Your instructions.
Will you write out, word for word, every line from the one with "Click the chevron" to the final line of the data below, with the pictures left out?

Data.
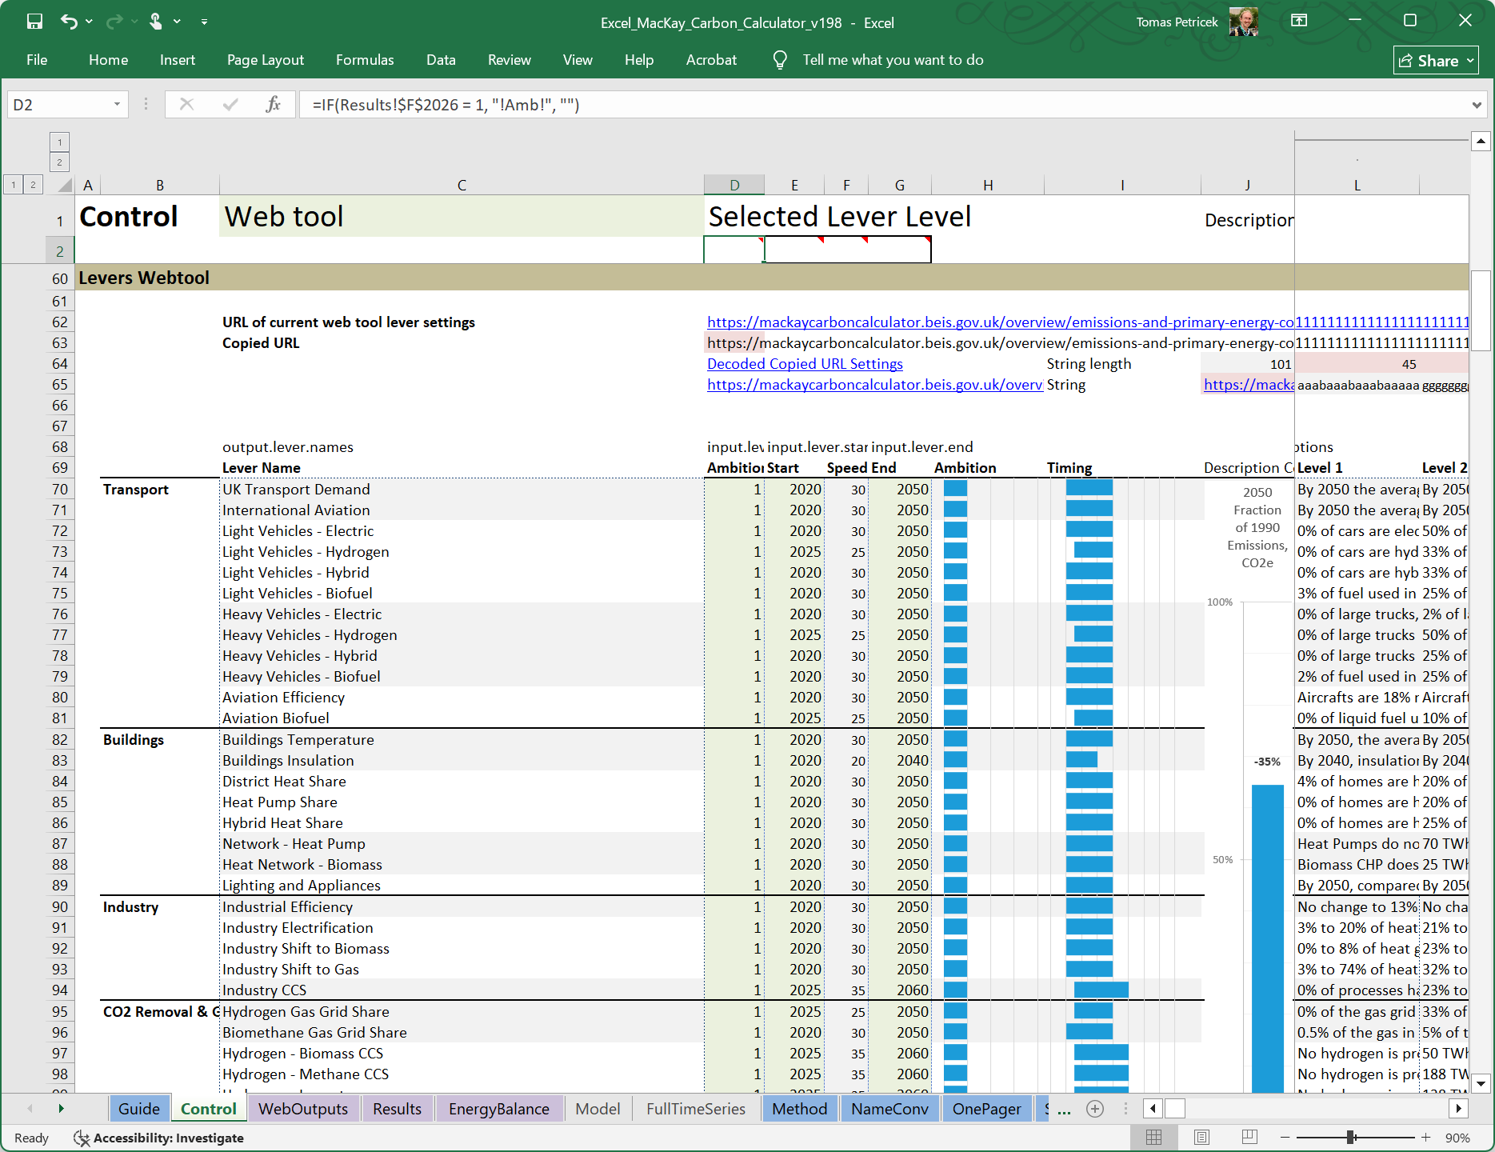Click the zoom slider handle
Screen dimensions: 1495x1152
tap(1350, 1138)
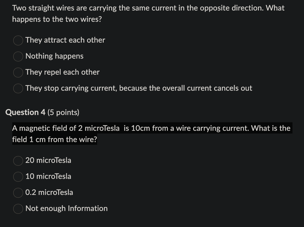Select the '20 microTesla' radio button

[18, 161]
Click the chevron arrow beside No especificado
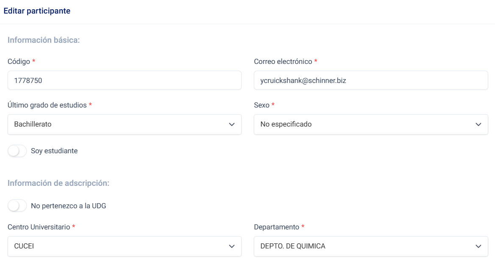 pyautogui.click(x=478, y=124)
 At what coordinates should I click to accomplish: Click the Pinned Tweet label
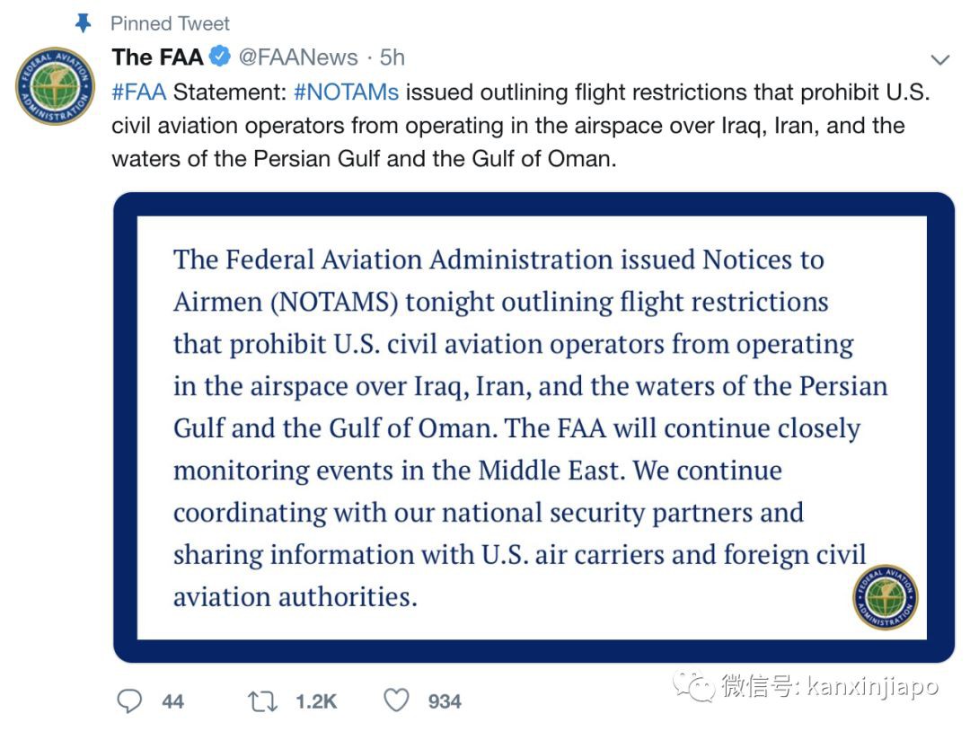click(170, 22)
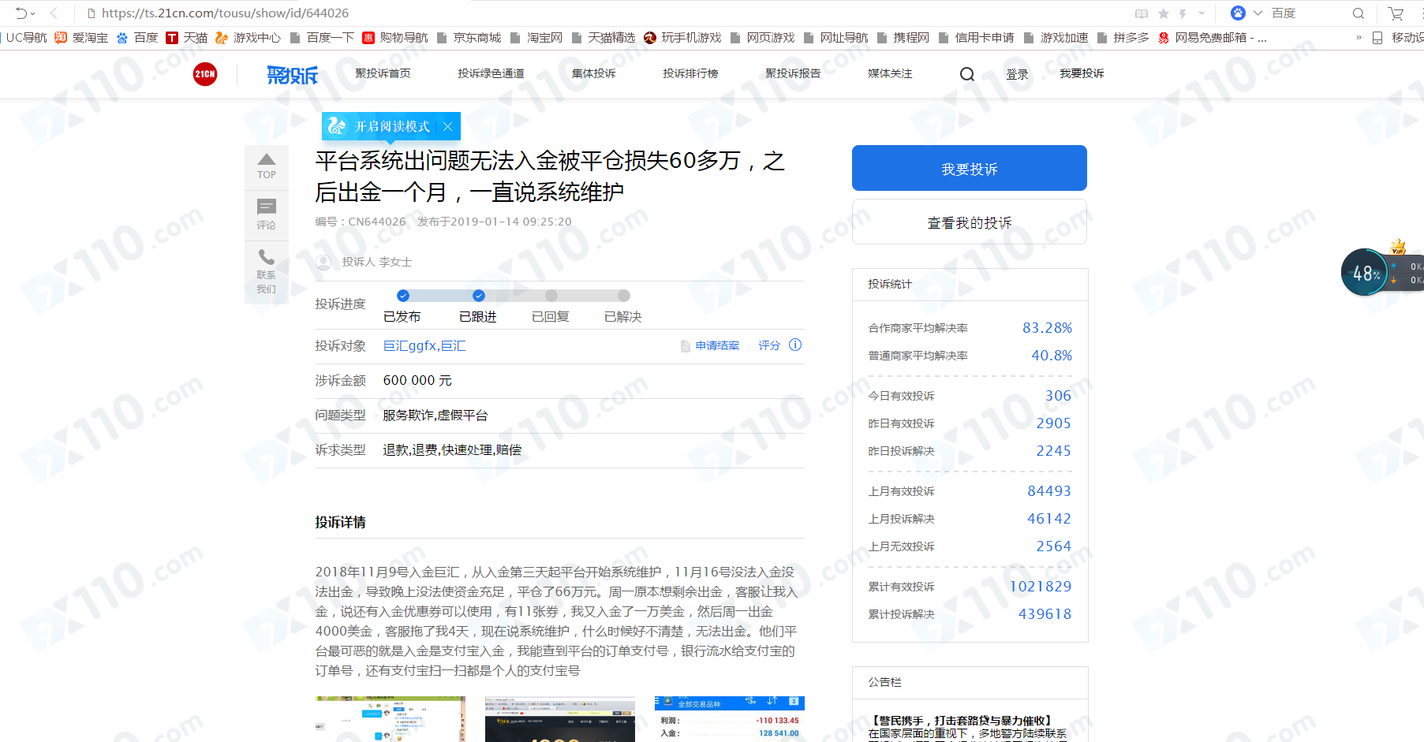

Output of the exercise.
Click the chevron arrow beside No especificado
 pyautogui.click(x=478, y=124)
 At what coordinates should I click to accomplish: Click the Pinned Tweet label
click(170, 22)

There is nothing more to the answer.